TEXTO PROPORCIONADO:
----------------------------------------

Las mal llamadas desadores antes de nacer ya estaban predestinadas a las desventuras que les esperaban. Por regla general, las familias numerosas  no disponían de capital para la crianza de hijos y por el contrario ignoraban qué santo de la iglesia les bendecía para tener tantos, apenas nacido el último, la esposa ya esperaba otro. Tal cual lo dejo. Según los entendidos, no conocían remedio alguno. Por ventura salió a la palestra el llamado método ‘Ogino’, con el que, por cierto, tantos niños nacieron.

La historia podría finalizar explicando que aquellas niñas no jugaron a cocinitas, las prácticas las hicieron en los fogones de las casas pudientes, cuyas familias les preparaban un cajón para que pudieran llegar a la pila donde fregaban s’escudellam, platos, cacerolas, ollas y demás, con un estropajo, valiéndose de las cenizas apagadas del fuego. Por suerte no contaminaban. Me duele en el alma lo que un día recogí de una de las hermanas de mi padre, la tía Isabel, la que quedó soltera, la que las lenguas largas decían que no estava bé des cap. Nada extraño, un golpe en la cabeza cuando apenas tenía 3 años, la carencia de lo básico, la falta de un psicólogo, etcétera, la llevaron a esas circunstancias. Al fallecer el doctor Mir de sa Raval, uno de los médicos indiscutibles en nuestra ciudad de aquellos tiempos, me explicó lo que verdaderamente había padecido, pero ya era demasiado tarde, el sepulturero y su ayudante aguardaban en el porche de la ermita resguardados de una fina lluvia que en aquellos instantes iba cayendo. Una vez más la tía Isabel se encontraba aguardando para llegar a su último destino, allí dormiría en paz, sin gritos, incomprendida, Dios sabe de qué mal, como me había hablado el doctor Mir Álvarez.

----------------------------------------

INSTRUCCIONES:
1 - Duplica literalmente el fragmento del texto proporcionado que va desde "Las mal llamadas" hasta "tantos niños nacieron.".
2 - Según el texto proporcionado, ¿qué le sucedió a la tía Isabel cuando apenas tenía tres años?
3 - Prolonga el relato sobre la tía Isabel y las niñas de familias numerosas a partir de su última oración.

Entradas de datos almacenadas
----------------------------------------

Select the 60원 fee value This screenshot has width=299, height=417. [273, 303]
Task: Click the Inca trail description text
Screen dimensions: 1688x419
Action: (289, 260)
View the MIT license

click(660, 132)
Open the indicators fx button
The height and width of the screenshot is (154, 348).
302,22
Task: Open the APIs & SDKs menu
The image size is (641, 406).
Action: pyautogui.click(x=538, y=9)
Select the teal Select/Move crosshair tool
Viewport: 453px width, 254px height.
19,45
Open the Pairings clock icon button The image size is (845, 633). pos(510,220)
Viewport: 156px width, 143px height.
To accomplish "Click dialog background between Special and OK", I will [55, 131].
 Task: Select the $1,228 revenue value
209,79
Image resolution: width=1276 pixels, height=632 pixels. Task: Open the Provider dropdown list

----------------------------------------

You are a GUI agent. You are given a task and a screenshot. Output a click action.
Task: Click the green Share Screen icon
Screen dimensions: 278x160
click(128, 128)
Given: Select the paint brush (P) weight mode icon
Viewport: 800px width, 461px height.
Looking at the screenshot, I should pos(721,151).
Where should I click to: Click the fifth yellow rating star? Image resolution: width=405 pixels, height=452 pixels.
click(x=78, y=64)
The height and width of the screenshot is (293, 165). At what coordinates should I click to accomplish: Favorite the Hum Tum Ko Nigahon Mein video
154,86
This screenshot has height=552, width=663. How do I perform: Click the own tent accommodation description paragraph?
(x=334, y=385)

----------------------------------------

RESPUESTAS:
1 -
Las mal llamadas desadores antes de nacer ya estaban predestinadas a las desventuras que les esperaban. Por regla general, las familias numerosas  no disponían de capital para la crianza de hijos y por el contrario ignoraban qué santo de la iglesia les bendecía para tener tantos, apenas nacido el último, la esposa ya esperaba otro. Tal cual lo dejo. Según los entendidos, no conocían remedio alguno. Por ventura salió a la palestra el llamado método ‘Ogino’, con el que, por cierto, tantos niños nacieron.

2 - Sufrió un golpe en la cabeza.

3 -
Por fin el tiempo cambió, el cielo quedó despejado, los nubarrones se vieron combatidos por unas nubes de tonos azulados y emprendimos la marcha, fuimos muy pocos los que atravesamos el largo pasillo donde tan solo se escuchaba el chirriar de las ruedas de la carretilla. Marcaba la marcha el ayudante del lugar portando un humilde ramo compuesto de ‘septiembres’, así llamaban a aquellas flores entre lilas y azuladas, montado por la señora Andrea, florista de la calle de San Juan, esquina con San Carlos. Al llegar frente el nicho donde esperaban, desde muchos años atrás, sus padres, un hermano de diecinueve años y la ‘tía Isabet’ de Fornells, el cura abrió su misal y cuantos nos encontrábamos fuimos respondiendo. Se me había olvidado el sacerdote, que era conocido por ‘el senyor Rincó’.